SOLID FRAMEWORK 10.0.18950

Solid Framework SDK has been updated.

Note:

Language detection, page orientation detection and OCR character recognition has been improved for non Latin languages. To include these improvements please update required files using traineddata.zip from Solid Framework downloads.

Improvements: 

  • [docx]  Content detection algorithm extended using pdf tags to bias output.
  • [office]  Improved detection of bound orientation for specific languages and the preferred orientation of that language.
  • [office]  Improve content detection of Korean language documents.
  • [docx]  Improved the detection of textboxes with similar layout to a two-cell table.
  • [docx]  Improved the detection of table header content.
  • [docx]  Improved table detection when cells in multiple columns contain only one hyphen.
  • [docx]  Improved the detection of line spacing.
  • [docx]  Improved detection of textboxes between column breaks.
  • [docx]  Improved the detection of grouped objects with similar layout to a table.
  • [docx]  Improved the detection of page headers.
  • [json]  Implemented strikethrough property in json export.
  • [json]  Improved the detection of text bounds.
  • [docx]  Improved the detection of tables within columns of text.
  • [docx]  Improved the detection of header content after page orientation change within a document.
  • [pptx]  Improved detection of character spacing.
  • [office]  Improved OCR analysis of non Latin glyphs.

Bugfixes: 

  • [docx]  Fixed a bug preventing the detection of some tables in a certain document.
  • [docx]  Fixed a bug causing four characters on a variant color background to be omitted from conversion output.
  •   Fixed a bug causing additional text to be included in the target of a URL link.
  • [pptx]  Fixed a bug causing a word to be mislocated on a slide.
  • [xlsx]  Fixed a bug causing the cells of one row to become merged on a certain document.
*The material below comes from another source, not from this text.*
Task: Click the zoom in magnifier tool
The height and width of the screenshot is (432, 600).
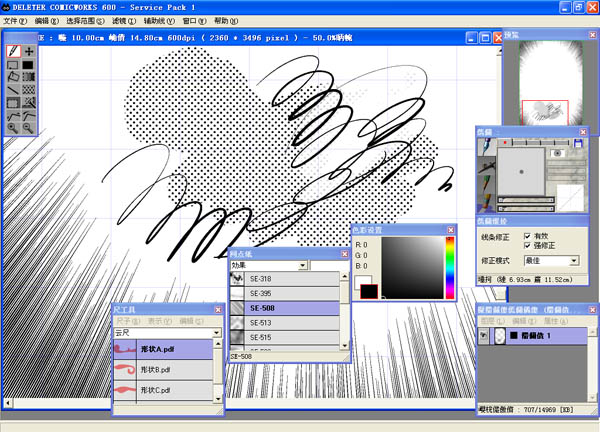Action: pos(13,128)
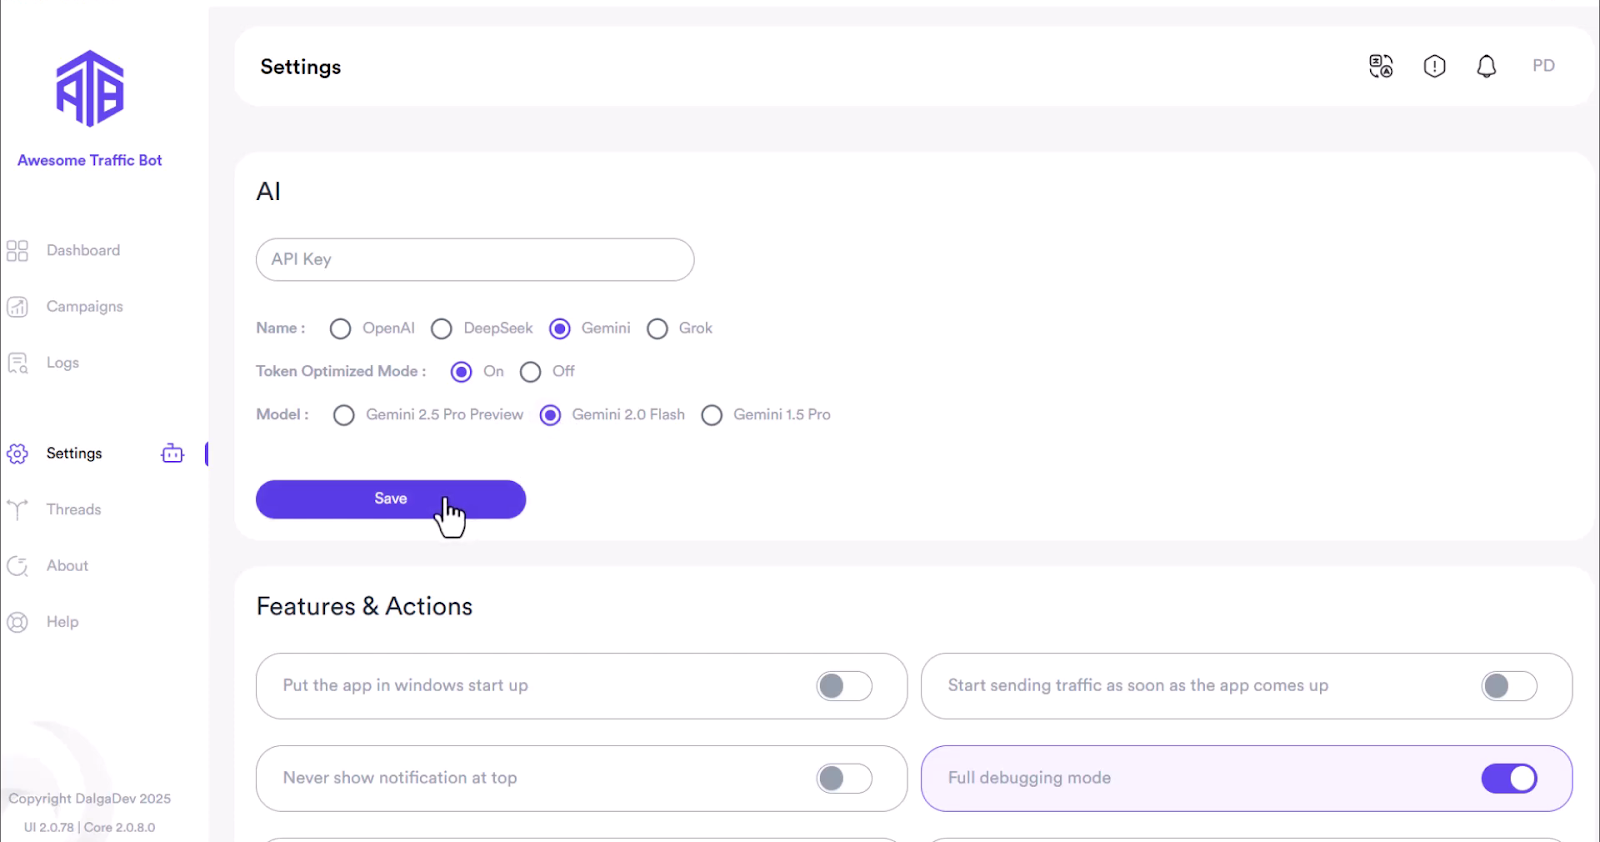Disable Full debugging mode

[1508, 778]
SOLID FRAMEWORK 10.0.18816

Solid Framework SDK has been updated.

Improvements: 

  • [docx] Improved the detection of text when the left margin of the scanned document contains noise. 
  • [docx] Improved list detection in pdfs using image bullets. 
  • [office] Improved the detection of graphic tables. 
  • [xlsx] Improved column detection of partially bordered tables.  
  • [docx] Implemented internal bookmark to a specific page in the Word document to match the pdf links.  
  • [json] Improved detection of small caps.  
  • [docx] Improved the order detection of overlapping shapes and images.  
  • [docx] Improved detection of column breaks.  
  • [docx] Improved detection of vertical Japanese text. 
  • [docx] Improved detection of borderless tables.  
  • [json] Improved detection of ‘Table of Contents’ bounds.  
  • [json] Improved handling of arbitrary text rotation in json export.

Bugfixes: 

  • [json] Fixed an issue causing partial detection of a line of text. 
  • [docx] Fixed an issue causing incorrect merging of separate tables on a page. 
  • [docx] Fixed an issue causing rows of certain table content to become merged.

SOLID FRAMEWORK 10.0.18708

Solid Framework SDK has been updated.

Improvements: 

  • [docx]     Improved column and row detection of hybrid split tables.
  • [office]     Implemented the recognition of non standard encoded vertical Japanese characters.
  • [office]     Improved the precision of non standard encoded Arabic character coordinates.
  • [docx]     Improved detection of single column non-table content.
  • [docx]     Improved table detection.
  • [office]     Improved the rendering of Type 3 font glyphs.
  • [docx]     Improved the optical character recognition of large images on 32 bit platforms.
  • [docx]     Implemented list recognition in pdfs using image bullets.
  • [json]     Implemented the option to ignore the detection of tiled pages in json export.
  • [json]     Improved json export of pages that exceed Microsoft size
  • [json]     Support nested tables being placed inside corresponding cell contents.
  • [office]     Applied custom language string options for Chinese text recovery.
  • [office]     Improved initialization mode for use of Thai trained data language file.
  • [docx]     Improved the detection of list items to prevent inclusion of undesirable footnote content.
  • [office]     Implemented automatic rotation detection of Japanese and Korean documents using optical character recognition.

Bugfixes: 

  • [docx]     Fixed a bug causing the misdetection of multiple glyph shapes representing a single letter “e” in a document.
  • [docx]     Fixed a bug preventing detection of a borderless table when the table contained extended spaces between rows.
  • [docx]     Fixed a bug causing the detection of unnecessary column breaks in a document with right to left aligned Arabic text.
  • [docx]     Fixed a relative height calculation issue preventing a very large document from opening in Microsoft Word.
  • [docx]     Fixed a bug preventing the detection of columns when ignoring the tagged table structure of a pdf.